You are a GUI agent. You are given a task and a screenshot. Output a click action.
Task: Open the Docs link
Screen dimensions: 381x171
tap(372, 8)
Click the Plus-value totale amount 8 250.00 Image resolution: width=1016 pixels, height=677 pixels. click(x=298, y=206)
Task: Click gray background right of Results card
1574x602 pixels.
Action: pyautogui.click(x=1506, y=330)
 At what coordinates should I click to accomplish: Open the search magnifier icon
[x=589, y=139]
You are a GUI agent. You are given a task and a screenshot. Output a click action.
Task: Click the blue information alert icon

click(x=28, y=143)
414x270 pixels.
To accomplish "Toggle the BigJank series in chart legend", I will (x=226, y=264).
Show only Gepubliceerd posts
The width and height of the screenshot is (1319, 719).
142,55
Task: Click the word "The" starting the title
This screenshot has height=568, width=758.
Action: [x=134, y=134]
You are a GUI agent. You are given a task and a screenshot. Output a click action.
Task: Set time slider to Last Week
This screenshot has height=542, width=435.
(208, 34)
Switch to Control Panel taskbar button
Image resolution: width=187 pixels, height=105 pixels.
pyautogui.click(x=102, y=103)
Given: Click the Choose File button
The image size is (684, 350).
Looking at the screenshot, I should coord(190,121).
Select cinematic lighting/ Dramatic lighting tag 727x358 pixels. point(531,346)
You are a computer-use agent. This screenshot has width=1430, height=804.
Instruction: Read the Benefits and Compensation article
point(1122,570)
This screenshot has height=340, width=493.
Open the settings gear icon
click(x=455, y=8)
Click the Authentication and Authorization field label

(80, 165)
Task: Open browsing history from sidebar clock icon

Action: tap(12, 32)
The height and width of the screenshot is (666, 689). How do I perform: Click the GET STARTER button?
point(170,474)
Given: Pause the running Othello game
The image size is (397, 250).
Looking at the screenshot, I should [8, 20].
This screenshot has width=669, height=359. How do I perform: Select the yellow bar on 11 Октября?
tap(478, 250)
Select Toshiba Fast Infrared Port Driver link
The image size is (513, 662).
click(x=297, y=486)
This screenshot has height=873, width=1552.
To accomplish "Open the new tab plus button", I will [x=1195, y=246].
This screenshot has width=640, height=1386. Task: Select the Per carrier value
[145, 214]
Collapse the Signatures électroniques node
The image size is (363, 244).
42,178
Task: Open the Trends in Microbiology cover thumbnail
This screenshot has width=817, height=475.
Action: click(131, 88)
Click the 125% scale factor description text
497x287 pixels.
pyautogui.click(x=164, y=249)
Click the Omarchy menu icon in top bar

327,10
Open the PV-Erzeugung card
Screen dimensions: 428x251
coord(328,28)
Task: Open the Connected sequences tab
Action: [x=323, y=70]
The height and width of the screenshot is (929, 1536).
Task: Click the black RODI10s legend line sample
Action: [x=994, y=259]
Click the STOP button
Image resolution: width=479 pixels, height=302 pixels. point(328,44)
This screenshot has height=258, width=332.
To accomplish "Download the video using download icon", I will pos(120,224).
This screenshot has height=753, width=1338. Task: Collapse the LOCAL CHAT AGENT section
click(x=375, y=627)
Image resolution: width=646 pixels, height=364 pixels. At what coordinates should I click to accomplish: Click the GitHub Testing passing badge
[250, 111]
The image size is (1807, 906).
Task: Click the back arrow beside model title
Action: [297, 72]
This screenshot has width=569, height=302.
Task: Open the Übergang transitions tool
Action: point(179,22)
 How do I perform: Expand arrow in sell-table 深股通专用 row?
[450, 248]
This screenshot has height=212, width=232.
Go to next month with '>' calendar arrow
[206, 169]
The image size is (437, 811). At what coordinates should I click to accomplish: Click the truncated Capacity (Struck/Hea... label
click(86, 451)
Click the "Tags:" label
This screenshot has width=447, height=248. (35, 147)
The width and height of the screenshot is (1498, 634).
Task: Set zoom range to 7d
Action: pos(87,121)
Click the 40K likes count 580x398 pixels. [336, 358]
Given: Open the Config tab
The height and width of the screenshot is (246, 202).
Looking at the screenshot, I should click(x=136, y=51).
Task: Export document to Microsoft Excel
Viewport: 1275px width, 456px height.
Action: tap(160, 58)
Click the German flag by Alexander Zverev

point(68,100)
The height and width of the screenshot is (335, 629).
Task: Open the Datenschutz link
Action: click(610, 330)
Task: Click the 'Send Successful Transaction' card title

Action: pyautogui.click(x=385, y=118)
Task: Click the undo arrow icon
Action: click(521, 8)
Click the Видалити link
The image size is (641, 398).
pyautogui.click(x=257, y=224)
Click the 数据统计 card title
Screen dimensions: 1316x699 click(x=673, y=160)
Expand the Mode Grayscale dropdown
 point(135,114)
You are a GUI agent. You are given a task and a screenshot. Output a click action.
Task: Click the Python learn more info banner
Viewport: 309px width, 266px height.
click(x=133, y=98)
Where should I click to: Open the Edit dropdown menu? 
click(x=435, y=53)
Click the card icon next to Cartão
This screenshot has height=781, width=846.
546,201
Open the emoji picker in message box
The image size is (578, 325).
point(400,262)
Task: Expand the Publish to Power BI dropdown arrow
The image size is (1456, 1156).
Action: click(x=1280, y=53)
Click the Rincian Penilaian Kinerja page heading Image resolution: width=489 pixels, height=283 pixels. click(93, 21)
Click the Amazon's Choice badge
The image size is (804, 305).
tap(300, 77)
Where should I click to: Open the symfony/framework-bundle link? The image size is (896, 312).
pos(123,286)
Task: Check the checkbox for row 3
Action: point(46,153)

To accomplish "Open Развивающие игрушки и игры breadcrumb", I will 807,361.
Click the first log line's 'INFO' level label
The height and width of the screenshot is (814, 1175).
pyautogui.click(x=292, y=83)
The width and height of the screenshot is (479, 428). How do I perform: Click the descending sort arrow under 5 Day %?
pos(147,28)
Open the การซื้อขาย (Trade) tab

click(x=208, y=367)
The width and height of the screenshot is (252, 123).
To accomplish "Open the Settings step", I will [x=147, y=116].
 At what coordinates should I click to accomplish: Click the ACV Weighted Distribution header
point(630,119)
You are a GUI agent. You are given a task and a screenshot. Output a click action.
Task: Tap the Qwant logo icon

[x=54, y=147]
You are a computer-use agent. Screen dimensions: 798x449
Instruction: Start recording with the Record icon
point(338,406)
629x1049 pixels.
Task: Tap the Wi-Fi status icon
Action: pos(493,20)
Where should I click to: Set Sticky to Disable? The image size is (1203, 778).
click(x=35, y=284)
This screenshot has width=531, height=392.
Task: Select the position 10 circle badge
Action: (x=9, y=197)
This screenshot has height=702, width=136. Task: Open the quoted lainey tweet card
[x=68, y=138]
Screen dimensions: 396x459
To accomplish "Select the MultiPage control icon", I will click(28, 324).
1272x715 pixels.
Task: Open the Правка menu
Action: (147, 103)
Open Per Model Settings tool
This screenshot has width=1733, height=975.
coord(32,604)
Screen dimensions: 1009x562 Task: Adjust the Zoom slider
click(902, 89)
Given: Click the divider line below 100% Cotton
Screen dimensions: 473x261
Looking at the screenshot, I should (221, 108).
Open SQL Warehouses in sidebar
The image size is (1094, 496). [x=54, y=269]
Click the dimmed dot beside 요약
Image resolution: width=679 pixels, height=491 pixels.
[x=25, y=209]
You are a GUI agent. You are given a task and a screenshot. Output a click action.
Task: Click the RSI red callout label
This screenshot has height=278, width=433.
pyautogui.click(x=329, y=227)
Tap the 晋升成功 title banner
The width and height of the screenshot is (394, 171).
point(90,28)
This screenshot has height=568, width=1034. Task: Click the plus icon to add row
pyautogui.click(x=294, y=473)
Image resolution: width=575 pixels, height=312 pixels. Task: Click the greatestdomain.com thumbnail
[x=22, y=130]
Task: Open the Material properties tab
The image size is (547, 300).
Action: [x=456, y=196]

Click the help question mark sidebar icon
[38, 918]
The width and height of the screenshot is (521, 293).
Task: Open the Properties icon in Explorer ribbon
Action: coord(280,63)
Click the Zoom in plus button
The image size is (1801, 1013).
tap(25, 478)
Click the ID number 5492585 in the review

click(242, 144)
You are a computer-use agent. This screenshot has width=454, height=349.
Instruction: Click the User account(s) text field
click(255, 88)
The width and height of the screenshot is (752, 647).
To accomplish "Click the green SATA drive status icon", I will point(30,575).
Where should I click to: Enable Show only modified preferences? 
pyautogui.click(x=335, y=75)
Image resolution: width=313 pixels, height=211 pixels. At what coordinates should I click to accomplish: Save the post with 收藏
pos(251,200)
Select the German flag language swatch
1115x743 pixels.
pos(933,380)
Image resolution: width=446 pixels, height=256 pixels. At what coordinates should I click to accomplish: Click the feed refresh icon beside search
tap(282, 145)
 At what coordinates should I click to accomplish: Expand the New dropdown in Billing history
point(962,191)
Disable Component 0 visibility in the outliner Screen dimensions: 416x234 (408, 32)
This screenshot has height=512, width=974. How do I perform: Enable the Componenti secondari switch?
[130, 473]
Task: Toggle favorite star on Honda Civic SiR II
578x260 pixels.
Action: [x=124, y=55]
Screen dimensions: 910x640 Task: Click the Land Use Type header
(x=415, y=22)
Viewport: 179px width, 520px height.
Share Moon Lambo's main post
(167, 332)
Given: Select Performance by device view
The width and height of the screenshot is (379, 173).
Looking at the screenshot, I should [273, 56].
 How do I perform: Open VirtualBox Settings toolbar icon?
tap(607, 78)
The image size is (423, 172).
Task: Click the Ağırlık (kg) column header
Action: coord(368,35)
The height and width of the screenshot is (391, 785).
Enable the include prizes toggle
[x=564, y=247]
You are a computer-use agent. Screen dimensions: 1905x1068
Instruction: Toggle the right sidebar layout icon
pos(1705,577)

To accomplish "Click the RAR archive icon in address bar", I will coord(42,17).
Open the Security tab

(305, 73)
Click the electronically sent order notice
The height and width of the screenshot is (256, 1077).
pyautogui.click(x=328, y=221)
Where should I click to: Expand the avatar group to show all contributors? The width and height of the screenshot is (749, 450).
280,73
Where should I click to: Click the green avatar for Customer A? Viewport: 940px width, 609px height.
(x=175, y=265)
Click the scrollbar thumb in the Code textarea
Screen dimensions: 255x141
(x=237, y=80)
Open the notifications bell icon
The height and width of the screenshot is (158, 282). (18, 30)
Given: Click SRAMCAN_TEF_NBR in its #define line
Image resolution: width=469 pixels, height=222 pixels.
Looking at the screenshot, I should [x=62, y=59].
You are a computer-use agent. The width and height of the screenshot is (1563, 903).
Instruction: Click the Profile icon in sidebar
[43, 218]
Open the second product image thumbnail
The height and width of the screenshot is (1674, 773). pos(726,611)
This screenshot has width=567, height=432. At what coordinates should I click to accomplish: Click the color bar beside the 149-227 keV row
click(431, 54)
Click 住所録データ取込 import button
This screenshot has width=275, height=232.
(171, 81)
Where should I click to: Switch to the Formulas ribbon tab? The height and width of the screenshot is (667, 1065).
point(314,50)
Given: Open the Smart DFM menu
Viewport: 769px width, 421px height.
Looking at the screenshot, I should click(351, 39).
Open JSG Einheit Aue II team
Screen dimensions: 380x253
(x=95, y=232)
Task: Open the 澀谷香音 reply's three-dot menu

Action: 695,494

....

Please pull out every line in the items above that contains the word "sidebar". Case counts, so copy only lines where the capitalization matches.

Task: Open browsing history from sidebar clock icon
Open SQL Warehouses in sidebar
Click the help question mark sidebar icon
Instruction: Toggle the right sidebar layout icon
Instruction: Click the Profile icon in sidebar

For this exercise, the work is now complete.